9: “als ze niet op een woord komt dan herhaalt ze het nog een keer of ze zegt wel eens ‘uhh’ tussendoor, maar ik vind het bij deze echt totaal niet storend.” P317 (impl), rating natOR

[if she doesn’t know a word she’ll repeat it one more time, or she sometimes says ‘uhh’, but with this speaker I don’t mind it at all.]

Native/nonnative judgments (frequency: 28/321)

What was noticed quite often in this experiment is that listeners made comments about whether they thought the speaker was a native or a nonnative speaker of Dutch. These kinds of comments were made so often that this was eventually counted and noted as a category that influenced the perception of fluency, especially because this was often the first thing that people said when they explained the reasons behind their fluency ratings.
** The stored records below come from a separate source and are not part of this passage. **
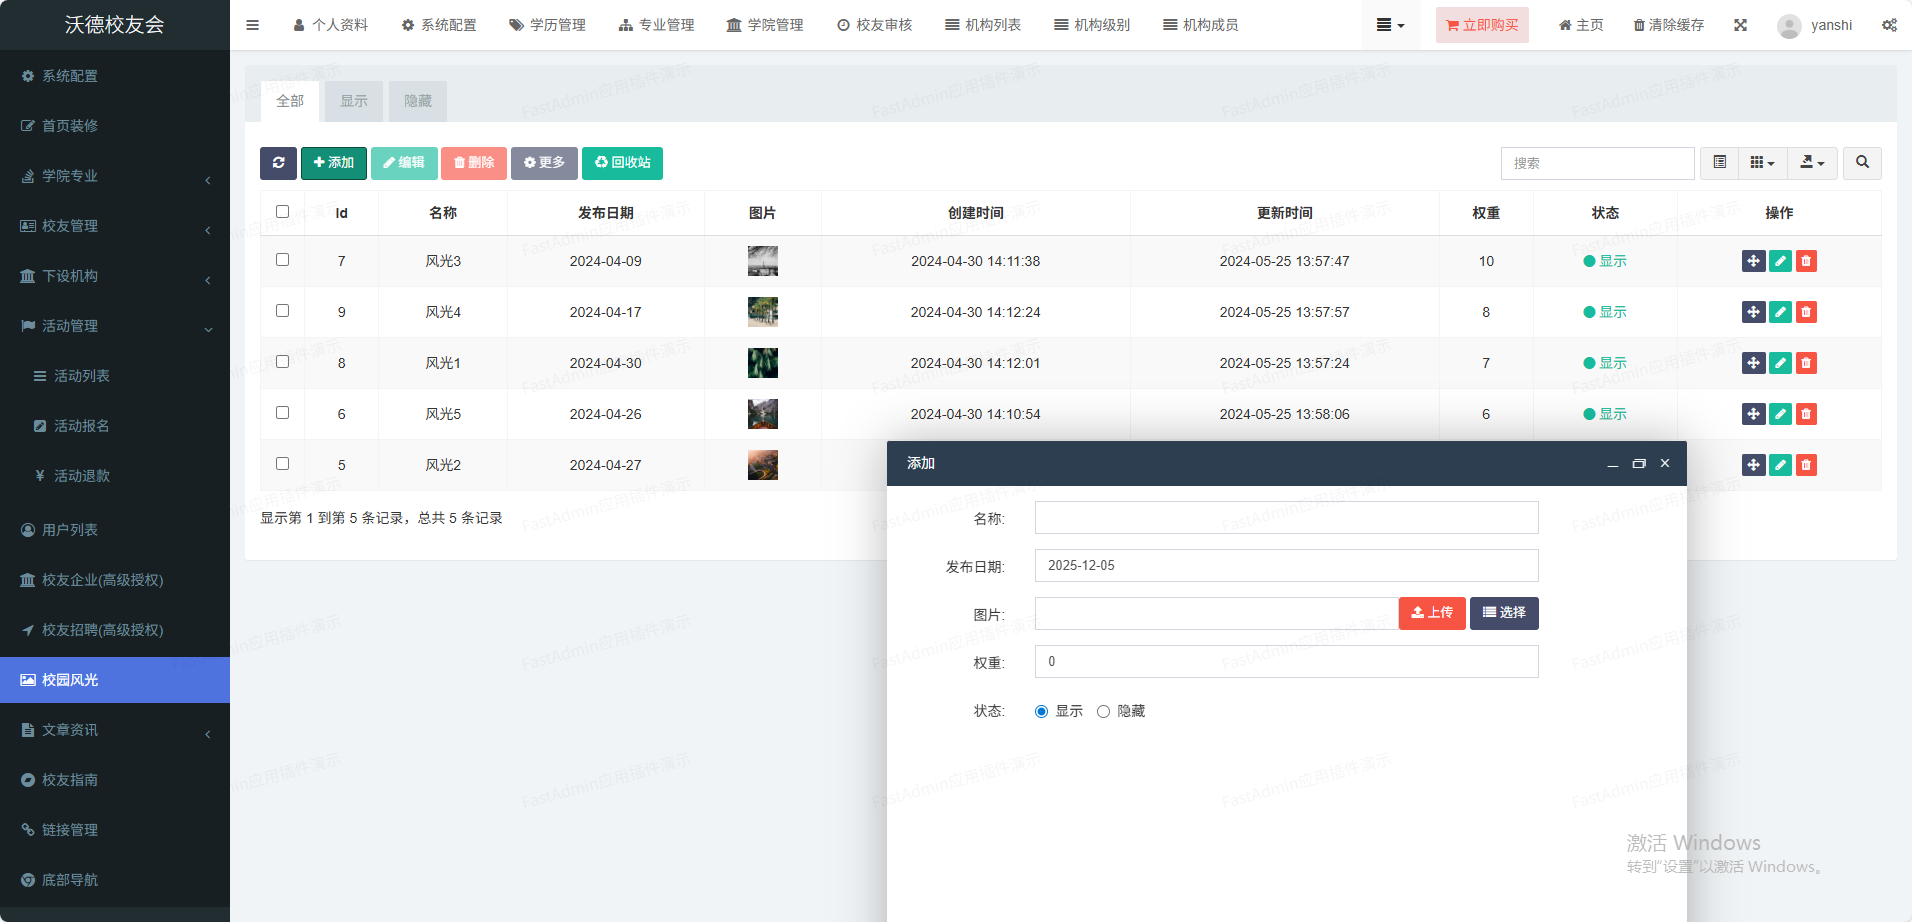Click the 风光2 image thumbnail
Viewport: 1912px width, 922px height.
(x=762, y=465)
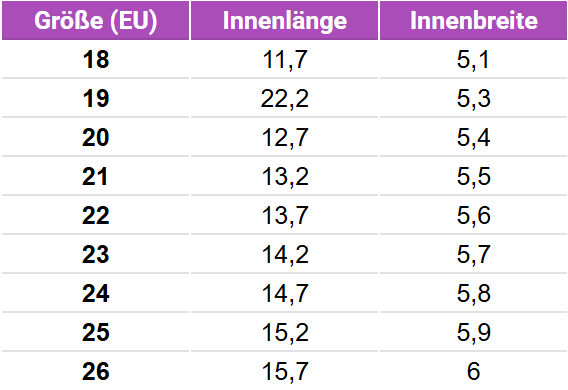Viewport: 568px width, 390px height.
Task: Select size 25 row label
Action: [96, 332]
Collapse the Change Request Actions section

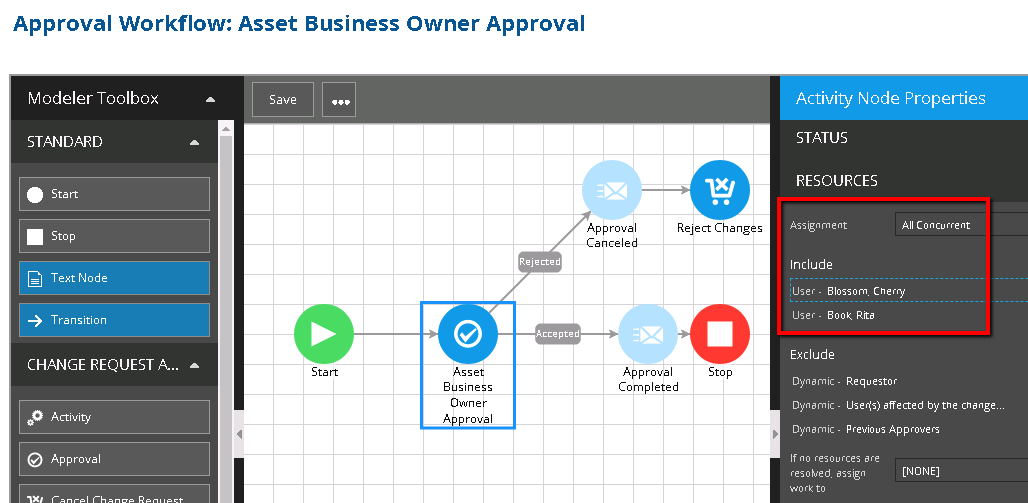pyautogui.click(x=194, y=365)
Nativeness judgments were more often noted in the comments by the stimulated recall participants than in the answers to the debriefing question by the remaining participants, which indicates that nativeness judgments are more likely to have influenced the listener unconsciously rather than consciously; although some stimulated recall participants admitted that their judgments about the speaker’s nativeness may have influenced them:

10: “Ik hoorde wel meteen dat Nederlands niet haar eigen taal was, en ik probeerde rekening te houden met, oké, dat is niet hetgene waar ik op moet letten, of Nederlands haar echte taal is, maar ik denk dat dat toch wel bij heel veel dingen heeft meegespeeld.” P108 (expl), rating nonSP

[I instantly heard that Dutch wasn’t her first language, and I tried to think of the fact that I should not pay attention to that, whether Dutch is her first language or not, but I do think that it often played a part.]

11: “Ja.. ik denk toch wel weer dat het je toch beïnvloed als je hoort dat het een native speaker is. Gewoon qua uitspraak en zo.” P323 (expl), rating natNP

[Yeah.. I do think that it still influences you if you hear that it is not a native speaker. In the pronunciation and everything.]